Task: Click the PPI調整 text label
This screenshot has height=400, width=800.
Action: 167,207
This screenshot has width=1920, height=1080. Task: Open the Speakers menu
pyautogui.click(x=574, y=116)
::::
#### Your task:
Give back the entries above precisely as they appear.

#### Exercise output:
Task: Click the PPI調整 text label
This screenshot has height=400, width=800.
Action: 167,207
This screenshot has width=1920, height=1080. Task: Open the Speakers menu
pyautogui.click(x=574, y=116)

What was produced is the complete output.